Originally Posted by Lepa
Here is what the teachers described to us. First, the kids were asked to draw their "hopes and dreams for kindergarten." All the other kids drew lovely, colorful pictures that had captions like "make friends" or "have fun" on them. My son's first attempt was two or three black lines on a piece of paper. The teachers pulled him aside during a rest period to work with him one on one and said they saw that he was "brilliant." He drew a machine and told them his detailed plans for a salt harvester that he intends to build this year. It included a description of the components and the various uses of the machine. He didn't write this out (he hates to draw and write) but the teachers wrote his words under his picture. They posted the pieces outside the classroom and said all the teachers and staff had come by to comment on my son's piece because it was so unusual. The teachers acknowledged that my son is bright and creative but weren't sure how to encourage him to produce work with the group.

The teachers told us about another experience with a similar project.

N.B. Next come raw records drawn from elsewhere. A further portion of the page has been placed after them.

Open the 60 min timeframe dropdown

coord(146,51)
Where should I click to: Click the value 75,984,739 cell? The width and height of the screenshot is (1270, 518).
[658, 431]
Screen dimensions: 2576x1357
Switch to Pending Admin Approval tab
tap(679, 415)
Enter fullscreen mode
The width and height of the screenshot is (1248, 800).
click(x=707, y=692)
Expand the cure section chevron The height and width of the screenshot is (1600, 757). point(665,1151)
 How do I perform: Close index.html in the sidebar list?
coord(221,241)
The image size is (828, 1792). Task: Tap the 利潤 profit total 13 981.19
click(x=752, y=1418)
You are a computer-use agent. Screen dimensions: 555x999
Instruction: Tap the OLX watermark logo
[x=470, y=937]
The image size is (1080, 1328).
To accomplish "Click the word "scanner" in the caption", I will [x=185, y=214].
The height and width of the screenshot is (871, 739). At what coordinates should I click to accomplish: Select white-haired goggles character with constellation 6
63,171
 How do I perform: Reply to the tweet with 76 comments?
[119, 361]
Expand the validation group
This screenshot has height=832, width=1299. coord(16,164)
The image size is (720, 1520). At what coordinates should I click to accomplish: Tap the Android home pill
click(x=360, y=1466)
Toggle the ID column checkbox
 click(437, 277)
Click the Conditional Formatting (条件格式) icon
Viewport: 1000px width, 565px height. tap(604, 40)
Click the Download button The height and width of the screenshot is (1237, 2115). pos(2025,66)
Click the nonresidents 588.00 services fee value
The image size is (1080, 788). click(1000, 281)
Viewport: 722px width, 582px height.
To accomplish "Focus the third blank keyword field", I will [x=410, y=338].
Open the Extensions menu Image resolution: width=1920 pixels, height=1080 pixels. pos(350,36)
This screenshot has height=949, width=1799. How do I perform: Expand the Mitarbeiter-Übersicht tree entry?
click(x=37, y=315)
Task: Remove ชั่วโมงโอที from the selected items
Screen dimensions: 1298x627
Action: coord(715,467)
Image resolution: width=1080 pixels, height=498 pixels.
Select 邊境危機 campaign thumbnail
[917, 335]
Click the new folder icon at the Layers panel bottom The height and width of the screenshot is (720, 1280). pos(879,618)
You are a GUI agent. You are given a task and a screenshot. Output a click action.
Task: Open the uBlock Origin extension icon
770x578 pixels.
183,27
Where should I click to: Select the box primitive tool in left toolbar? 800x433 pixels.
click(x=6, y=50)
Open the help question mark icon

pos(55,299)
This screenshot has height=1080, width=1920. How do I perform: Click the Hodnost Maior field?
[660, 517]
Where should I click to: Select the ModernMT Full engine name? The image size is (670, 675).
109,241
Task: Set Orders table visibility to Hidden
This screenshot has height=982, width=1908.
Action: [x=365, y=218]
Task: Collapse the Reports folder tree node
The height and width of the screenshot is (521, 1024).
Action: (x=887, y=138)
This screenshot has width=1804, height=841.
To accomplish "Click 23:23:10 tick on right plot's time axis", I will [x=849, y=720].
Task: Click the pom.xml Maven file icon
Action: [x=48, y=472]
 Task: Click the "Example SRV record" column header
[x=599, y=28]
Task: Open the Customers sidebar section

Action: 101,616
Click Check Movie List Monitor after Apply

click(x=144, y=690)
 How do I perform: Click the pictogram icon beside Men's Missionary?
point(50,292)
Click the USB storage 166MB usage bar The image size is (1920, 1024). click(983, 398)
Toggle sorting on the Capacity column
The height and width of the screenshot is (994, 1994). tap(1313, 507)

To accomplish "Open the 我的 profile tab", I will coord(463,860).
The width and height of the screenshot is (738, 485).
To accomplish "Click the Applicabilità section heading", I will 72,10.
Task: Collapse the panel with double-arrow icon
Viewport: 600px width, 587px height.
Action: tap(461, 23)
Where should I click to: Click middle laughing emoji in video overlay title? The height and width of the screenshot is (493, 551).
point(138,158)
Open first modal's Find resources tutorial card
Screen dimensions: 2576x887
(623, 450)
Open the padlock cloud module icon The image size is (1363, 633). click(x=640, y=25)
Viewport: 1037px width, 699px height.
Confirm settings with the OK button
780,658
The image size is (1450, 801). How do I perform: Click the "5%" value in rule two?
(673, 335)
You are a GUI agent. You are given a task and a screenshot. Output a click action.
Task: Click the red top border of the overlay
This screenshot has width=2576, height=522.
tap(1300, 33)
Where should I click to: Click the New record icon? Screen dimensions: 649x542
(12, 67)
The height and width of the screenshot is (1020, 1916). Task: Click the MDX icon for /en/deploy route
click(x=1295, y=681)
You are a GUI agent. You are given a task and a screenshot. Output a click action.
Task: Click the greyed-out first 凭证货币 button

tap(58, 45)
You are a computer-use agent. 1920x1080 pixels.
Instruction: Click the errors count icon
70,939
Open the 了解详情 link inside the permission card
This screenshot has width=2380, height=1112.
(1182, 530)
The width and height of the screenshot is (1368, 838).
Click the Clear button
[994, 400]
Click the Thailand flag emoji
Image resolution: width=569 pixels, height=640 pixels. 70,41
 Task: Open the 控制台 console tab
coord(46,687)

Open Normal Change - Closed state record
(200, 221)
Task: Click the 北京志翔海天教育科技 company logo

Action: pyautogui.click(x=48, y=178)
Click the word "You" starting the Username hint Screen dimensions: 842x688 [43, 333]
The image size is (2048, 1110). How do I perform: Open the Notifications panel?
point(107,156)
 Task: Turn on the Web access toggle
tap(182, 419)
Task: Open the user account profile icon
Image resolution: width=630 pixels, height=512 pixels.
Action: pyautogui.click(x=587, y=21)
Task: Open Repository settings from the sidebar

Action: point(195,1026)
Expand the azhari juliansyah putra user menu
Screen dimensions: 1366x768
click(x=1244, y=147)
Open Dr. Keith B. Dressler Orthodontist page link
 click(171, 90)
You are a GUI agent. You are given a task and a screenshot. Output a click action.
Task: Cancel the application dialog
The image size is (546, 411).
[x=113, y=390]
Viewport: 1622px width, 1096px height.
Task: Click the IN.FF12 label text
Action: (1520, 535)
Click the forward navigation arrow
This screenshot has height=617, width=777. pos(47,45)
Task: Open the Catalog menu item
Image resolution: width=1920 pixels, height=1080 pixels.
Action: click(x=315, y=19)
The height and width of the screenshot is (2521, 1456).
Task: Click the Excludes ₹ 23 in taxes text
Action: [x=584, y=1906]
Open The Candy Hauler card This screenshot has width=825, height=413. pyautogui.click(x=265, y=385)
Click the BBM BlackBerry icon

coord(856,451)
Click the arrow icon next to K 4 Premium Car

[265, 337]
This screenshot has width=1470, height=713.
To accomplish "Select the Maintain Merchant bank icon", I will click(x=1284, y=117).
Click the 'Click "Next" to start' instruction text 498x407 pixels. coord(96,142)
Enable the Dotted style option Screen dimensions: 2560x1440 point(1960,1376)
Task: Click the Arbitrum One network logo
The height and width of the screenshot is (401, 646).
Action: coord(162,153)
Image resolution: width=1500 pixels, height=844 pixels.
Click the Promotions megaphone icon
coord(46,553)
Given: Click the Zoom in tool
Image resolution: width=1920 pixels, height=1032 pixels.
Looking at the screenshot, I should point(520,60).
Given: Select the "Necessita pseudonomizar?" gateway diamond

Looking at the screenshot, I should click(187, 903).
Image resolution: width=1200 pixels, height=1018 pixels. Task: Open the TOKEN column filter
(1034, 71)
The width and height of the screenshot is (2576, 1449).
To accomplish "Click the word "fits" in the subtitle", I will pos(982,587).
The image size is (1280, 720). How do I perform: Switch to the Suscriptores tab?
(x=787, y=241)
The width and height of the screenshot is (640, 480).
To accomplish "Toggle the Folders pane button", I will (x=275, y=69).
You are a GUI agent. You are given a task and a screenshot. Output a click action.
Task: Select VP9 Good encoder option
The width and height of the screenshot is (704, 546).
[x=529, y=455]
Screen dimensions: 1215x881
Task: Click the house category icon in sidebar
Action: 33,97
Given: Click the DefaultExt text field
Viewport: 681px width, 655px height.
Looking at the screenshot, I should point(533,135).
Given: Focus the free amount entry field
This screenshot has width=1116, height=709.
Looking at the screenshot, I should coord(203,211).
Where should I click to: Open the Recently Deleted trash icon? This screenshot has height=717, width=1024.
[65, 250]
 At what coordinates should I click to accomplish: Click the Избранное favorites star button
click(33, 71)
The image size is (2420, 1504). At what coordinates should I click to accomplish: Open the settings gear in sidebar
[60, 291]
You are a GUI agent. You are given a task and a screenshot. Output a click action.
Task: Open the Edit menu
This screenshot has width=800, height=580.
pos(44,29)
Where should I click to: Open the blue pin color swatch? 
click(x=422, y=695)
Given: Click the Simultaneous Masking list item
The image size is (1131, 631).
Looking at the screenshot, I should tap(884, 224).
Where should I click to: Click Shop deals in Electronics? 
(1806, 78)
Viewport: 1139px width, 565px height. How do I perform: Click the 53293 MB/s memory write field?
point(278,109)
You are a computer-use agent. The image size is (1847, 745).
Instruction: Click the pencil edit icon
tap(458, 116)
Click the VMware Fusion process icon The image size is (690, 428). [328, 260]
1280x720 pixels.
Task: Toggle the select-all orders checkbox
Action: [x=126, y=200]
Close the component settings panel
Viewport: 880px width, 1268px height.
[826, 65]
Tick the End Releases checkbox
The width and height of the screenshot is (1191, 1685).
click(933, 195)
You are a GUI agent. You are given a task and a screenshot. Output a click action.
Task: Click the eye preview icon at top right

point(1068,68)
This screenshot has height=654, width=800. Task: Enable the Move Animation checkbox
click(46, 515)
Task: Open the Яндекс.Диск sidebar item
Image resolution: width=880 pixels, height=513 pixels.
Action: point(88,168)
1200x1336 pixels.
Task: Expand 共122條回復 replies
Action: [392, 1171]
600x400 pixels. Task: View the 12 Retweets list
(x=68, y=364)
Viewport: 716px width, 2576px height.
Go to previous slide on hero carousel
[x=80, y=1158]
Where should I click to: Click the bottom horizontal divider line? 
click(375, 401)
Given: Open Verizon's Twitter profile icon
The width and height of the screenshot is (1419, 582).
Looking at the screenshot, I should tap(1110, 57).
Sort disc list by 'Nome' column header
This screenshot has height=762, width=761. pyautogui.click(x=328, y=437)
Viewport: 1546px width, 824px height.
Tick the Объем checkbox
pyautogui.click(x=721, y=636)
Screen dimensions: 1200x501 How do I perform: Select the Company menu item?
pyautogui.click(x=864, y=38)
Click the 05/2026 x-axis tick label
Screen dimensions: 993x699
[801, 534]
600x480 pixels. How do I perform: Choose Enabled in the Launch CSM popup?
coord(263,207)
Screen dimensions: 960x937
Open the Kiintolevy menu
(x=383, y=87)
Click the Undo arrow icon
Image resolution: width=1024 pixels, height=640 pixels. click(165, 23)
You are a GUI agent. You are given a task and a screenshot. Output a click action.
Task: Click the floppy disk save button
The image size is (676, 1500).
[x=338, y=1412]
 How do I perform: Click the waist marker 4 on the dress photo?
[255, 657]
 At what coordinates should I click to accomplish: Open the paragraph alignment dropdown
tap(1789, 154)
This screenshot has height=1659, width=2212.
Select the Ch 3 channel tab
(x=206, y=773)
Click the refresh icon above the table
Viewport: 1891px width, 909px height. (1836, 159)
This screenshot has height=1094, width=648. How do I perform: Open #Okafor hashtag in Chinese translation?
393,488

The kids walked around their new school, finding shapes. Then they came back and drew the shapes they saw. The other kids all covered their paper with lots of nice, neat little shapes. My son drew a green scribble. I asked him about this and he said he wanted to draw a shape nobody else was doing and he tried to create a "really complex, unusual four-sided shape and I messed it up so I scribbled it out." I explained that the object wasn't to draw something nobody else had thought of, but rather to show that he knows his shapes and can reproduce them. He didn't realize this. My husband finds this funny and said he was the same as a child.

I also think he doesn't understand exactly what the expectations are.

This is all sounds really familiar (as in eerily). I think you are on track about his not understanding the expectations. He is thinking of these assignments in terms of his own thought processes and preferences.

It might be helpful to ask teachers to "check for understanding," but in a little more complex way: they should ask him explicitly to state what the assignment is (in his mind), not just ask "do you understand?" or if he understands the concepts being taught.

He's making a lot of mental leaps between instruction and product. He needs help understanding the purpose of the assignment, and probably very direct instruction.

It's good this is happening now, and that teachers are recognizing it (and his giftedness), because it sounds like they are open to your ideas and suggestions.

The "hopes and dreams" type assignments are really difficult for kids who don't speak that language. I love that he hopes and dreams to build a salt harvester smile but that is most likely not the sort of thing the teacher has in mind... it sounds like "what the teacher has in mind" is not your DS' default mode.

Basically, the teacher probably needs to turn her paradigm upside down for your DS--the areas where more typical students need extra help (academic areas) will be easy for your DS, and the things that more typical students intuit (social expectations, doing "fun" introspective type assignments), will require more support.